Lola's, Sukho Thai, Mona Lisa....any others????

  1. b
    B.Jule May 7, 2007 10:34 AM

    Baru. Brand new Carribean place on the corder of Magazine and Amelia. BYOB and they have some outside tables.

    1. z
      zetcat May 7, 2007 07:57 AM

      I'm not sure if I'm clear on the full meaning of BYOB. I know what it stands for, but have never been to a restaurant that operated with a BYOB policy. Tell me how that works, please.

      7 Replies
      1. re: zetcat
        pilaf May 7, 2007 09:30 AM

        There are several variations on the "bring your own" theme, which mostly involve showing up with a bottle of wine in-hand. Most are restaurants that don't serve alcohol, although they have wine glasses and openers, and the restaurant allows you to bring your own bottle with no corkage charged (e.g. Bennachin, Mona's, Eat N.O. etc.) Others used to be no-corkage BYOB places, but have since acquired a license, and they generally charge a nominal fee ($2-$5)(e.g. Lola's, Mona Lisa).

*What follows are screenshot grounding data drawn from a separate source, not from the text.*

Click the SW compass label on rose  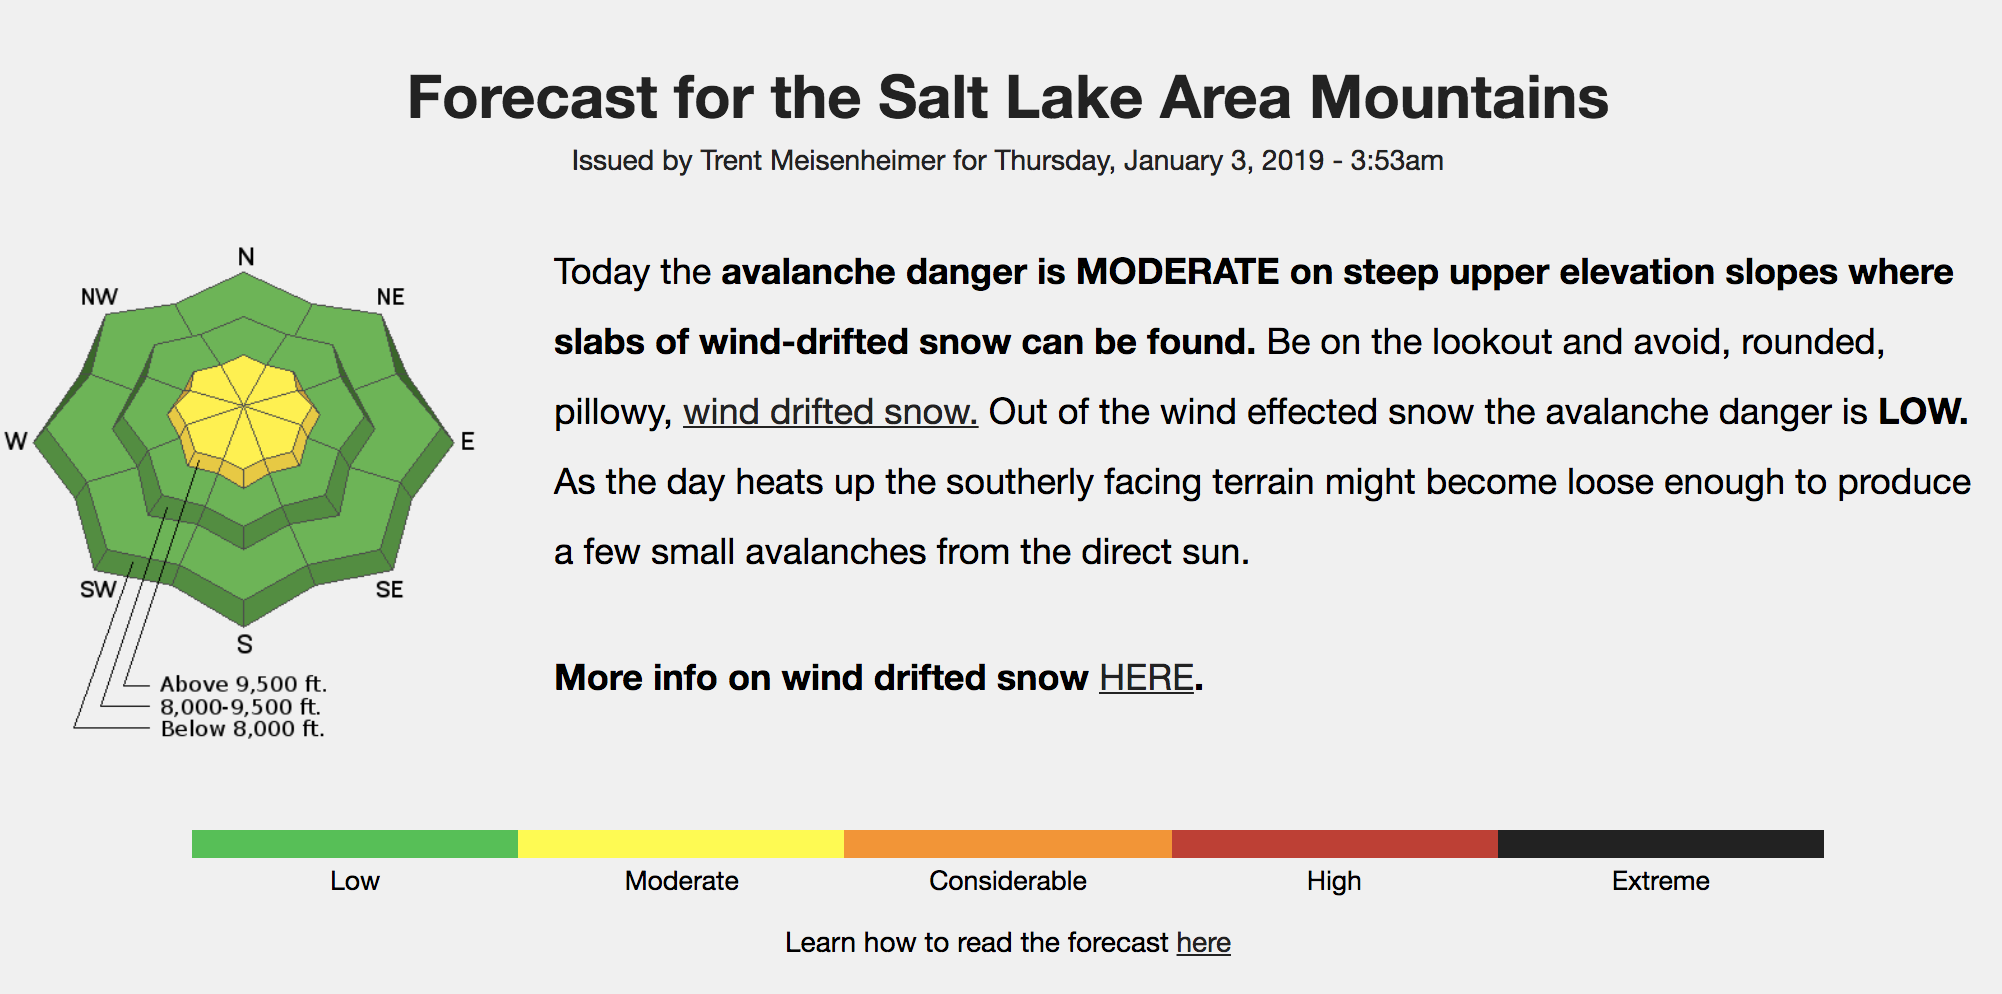pyautogui.click(x=98, y=590)
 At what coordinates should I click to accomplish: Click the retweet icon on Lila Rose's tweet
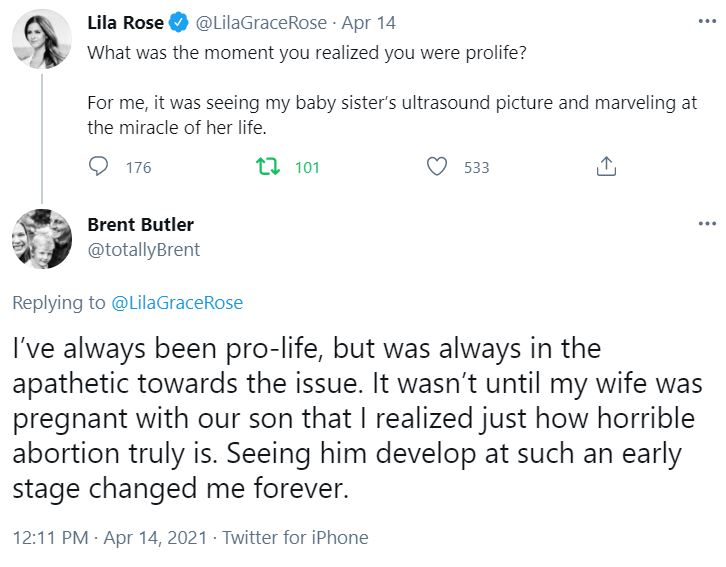pyautogui.click(x=267, y=167)
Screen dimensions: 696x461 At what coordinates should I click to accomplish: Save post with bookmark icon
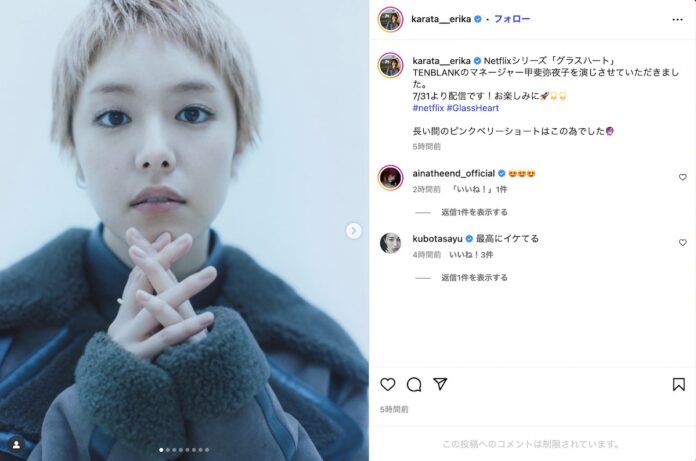pyautogui.click(x=679, y=384)
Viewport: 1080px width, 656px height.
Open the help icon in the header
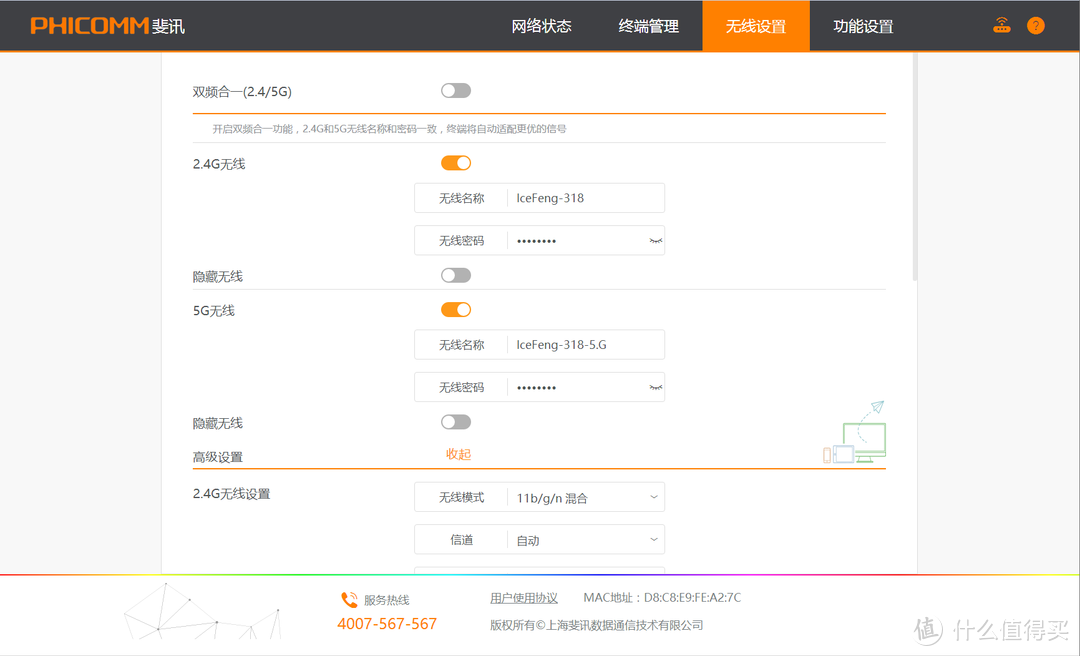tap(1035, 25)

        Levels of service with respect to wine vary. For example, Lola's will open your bottle for you; others simply hand you an opener. You mostly pour the wine yourself, although some servers are more hands-on (e.g. Eat).

        The third variation are restaurants that have never been known to allow outside alcohol, but they make special exceptions if you call ahead. I have done so at Galatoire's and August. In both cases, it was a special bottle for a birthday. No corkage was charged, but we did order a couple of bottles off the wine menu.

        1. re: zetcat
          Frolic May 7, 2007 09:30 AM

          No liquor license. Everyone has to bring their own hooch. Sometimes there is a modest corkage fee, sometimes not.

          1. re: zetcat
            Tonto May 7, 2007 09:32 AM

            Normally it is a restaurant that does not have a liquor license. If you have an exotic wine or champagne restaurants that serve wine and liquor will usually permit you to take it to the table for a fee which in some cases can be rather steep.

            1. re: Tonto
              zetcat May 7, 2007 09:42 AM

              What if your taste is more in the line of brew, beer, or ale?

              1. re: zetcat
                Tonto May 7, 2007 09:51 AM

                The same applies if there is no liquor license and a restaurant with a license, it would be their call, same with port, expensive liquors, brandies etc.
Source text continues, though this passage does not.